Over decades of selling Webers for all sorts of cars, including such things as Datsun Z cars with one barrel per cylinder, and MGs with one barrel serving two cylinders, I will assert that the dynamics are just different. It is not as simple as finding the right jets.

To make matters worse....

The shapes of the 2600, and cast iron 2000, manifold runners are not all the same. The primary side was designed much like an MGB Weber manifold in seeking to distribute the air and fuel from the primary barrel to two cylinders equally. The secondary runner is designed to add air and fuel equally between the two primary runners, but NOT an equal flow overall.

The PHH44 carbs have different size venturis, and jets between the two sides, as an indicator of what the manifold runners were designed to support.

Now for some bad news and good news.

Webers, generally speaking err on the rich side. Carbs are crude metering devices compared to FI, but tuners understand that a slightly rich mixture will run, whereas a lean mixture is more likely to backfire, or miss, causing a power interruption. Thus, aftermarket conversions using correct manifolds can be tuned to provide pleasant driving characteristics, but less than admirable fuel economy.

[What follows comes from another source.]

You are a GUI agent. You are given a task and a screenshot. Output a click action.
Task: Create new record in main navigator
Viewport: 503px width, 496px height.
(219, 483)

How did Alfa, and others, achieve OK economy?

We usually describe Webers as having three circuits, idle, main, and accelerator. In truth, things are more complicated when you factor in the transition between idle and main, plus the variable contribution of the accelerator circuit. Tuning the transition from idle to main is where siamesed manifold installations typically fall over.

It is my suspicion (no one has discovered a "smoking gun" document) that Alfa figured out how to use plenum vacuum transitions to modify the float bowl overhead pressure to subtly, but importantly, affect the fuel feed during various transition conditions. For them, the entire intake side was a tunable element, not just the carburetor jets.

So, if you bolt up Webers on a stock 2600 (or early 2000) manifold, the first problem is that there will be a different air demand through the front and back barrels of each carb. At the very least, this would likely require different jetting between the two barrels. Can one achieve equal power outputs between cylinder pairs? Possibly. Interesting challenge.

How to avoid the transition "bog"? My observation from over 40 years ago was that the usual problem was a lean flat spot, not the typical rich flat spot.

So, now the possibly good news.

Some of you may recall my mention of Keith Franck, and his work on redefining the basic concepts of Weber tuning. At the heart of his work has been creating a new way to control the timing and strength of the circuit transition process. He has also created some new concepts in idle circuit management, but that is secondary to the transition control.

Redmerlin.....

Before abandoning efforts to run Webers on your stock manifold, I recommend you hook up with Keith. It is possible he would grasp the challenges of having different jetting in the fore and aft barrels, as well as the tools to solve the transition lean bog (or whatever it is).

My concluding comment is that the greatest power, and most resolved "drivability", when when using Webers will come from individual, unconvoluted, unheated manifold runners. Everything else will, in some way, be compromised.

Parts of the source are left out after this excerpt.